> **To do**:
1. In the food blog post, where is Sherri Huffer from?
2. Continue the food blog post about the writer's birthday from where it stops.

> **Extracted text**:
The Moveable Feast Food Blog

The Moveable Feast is a Personal Chef Service that serves the Hampton Roads area of Southern Virginia. This blog is an extension of my web site and will go into more details about food and any food service industries. Any pictures and or recipes that are published here are all the property of The Moveable Feast unless otherwise noted.

Sunday, November 06, 2005

How I spent my Birthday!
I wanted to spend my birthday yesterday doing something that would relax me, be fun and educational all at the same time. I came to this event by a series of people knowing people. You know that old cliche, "It's not what you know, it's who you know."? Well this is the perfect example. My husband and I took a little three day vacation last weekend. Because of the need to put things on the blog, we tried not to eat at national chain eaterys and to do some homegrown local shopping. The perfect place to do that was the Farmer's Market. We went to the Market and walked around and met this very nice lady, Sherri Huffer from Mt. Sidney, VA. She had a little table where she was selling her wool yarn and some other items. I focused on the wool yarn. I crochet and love the try new yarns. I have never crocheted with 100% wool.

> **Data provided**:
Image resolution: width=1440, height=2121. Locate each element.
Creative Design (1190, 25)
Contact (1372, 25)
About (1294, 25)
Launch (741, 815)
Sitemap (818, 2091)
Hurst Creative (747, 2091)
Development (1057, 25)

--

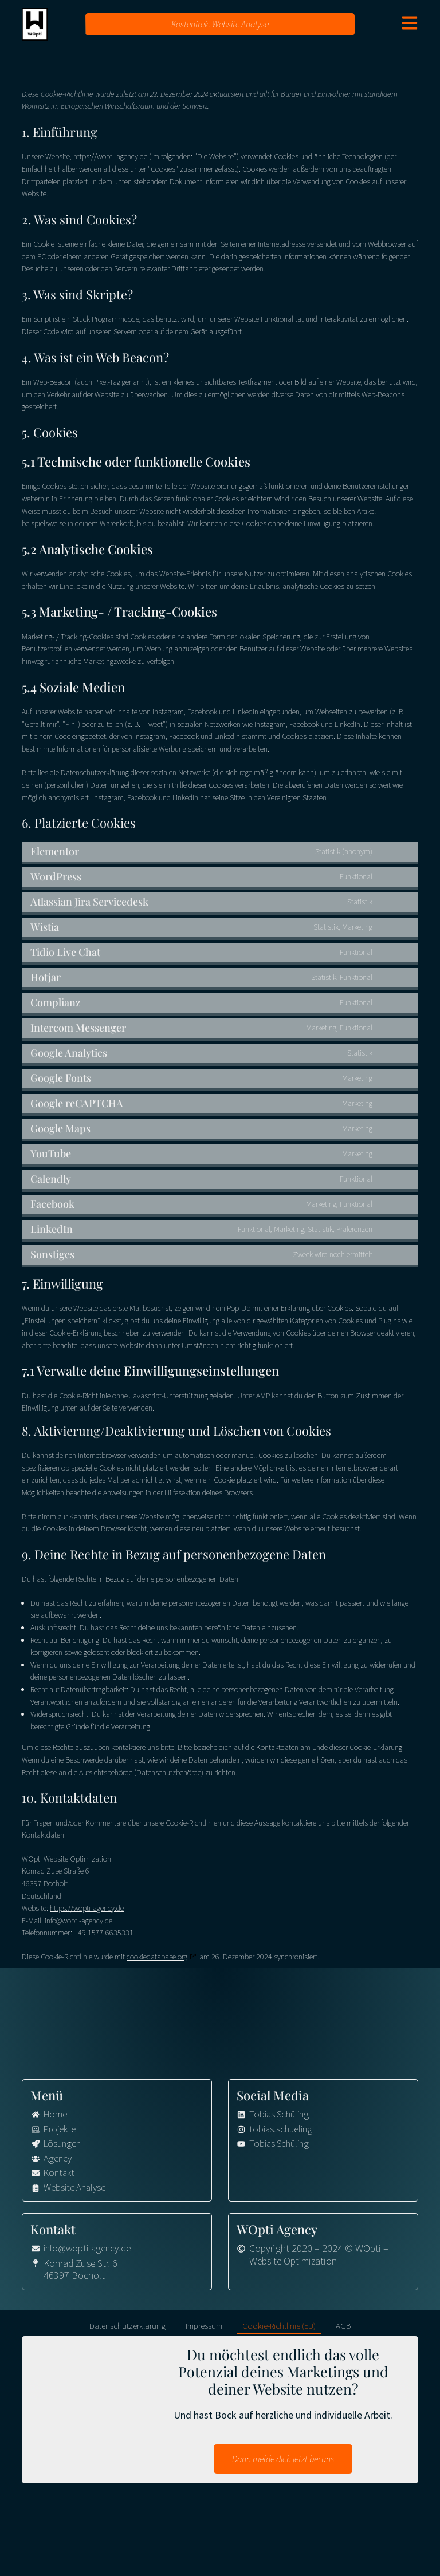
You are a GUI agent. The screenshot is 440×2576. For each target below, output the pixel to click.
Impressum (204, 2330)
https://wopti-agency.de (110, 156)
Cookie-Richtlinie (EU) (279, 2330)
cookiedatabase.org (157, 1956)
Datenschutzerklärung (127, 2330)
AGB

> **Results**:
1. Mt. Sidney, VA.

2.
I talked to Sherri and asked her if there was a place close to me that would teach me how to spin and about wools. She asked for my E mail and I gave her one of my business cards. I never really expected to hear back from her but sure enough the next day I got an E mail from her with the name of a lady in my local area. I shot the woman an E mail and then we had a phone conversation. She lives about a 45 minute drive from my house but to learn spinning it would have been well worth the drive. Mary Scott from Serendipity Farm & Studio, told me that she was going to be attending a Heritage Festival in the Chesapeake City Park and I could come there to meet her and take a look around. I knew I had time on Saturday so I did. I had a ball!!

I think I have "country" in my veins from way back, because I felt right at home with all those little 4H kids. They were so proud of their animals. They work hard all year keeping those animals fattened, washed and shaved. Pride is busting out all over the place when you see them leading their animals out to the rinks to be judged.

I met some really nice folks and wanted to show what we saw and talk about what I learned. I have been reading Farmgirl Fare for a few months now and just love the pictures of the sheep, llamas, Dan the Donkey, the chickens, cats and dogs. Susan leads the kind of life I want to lead! Some day...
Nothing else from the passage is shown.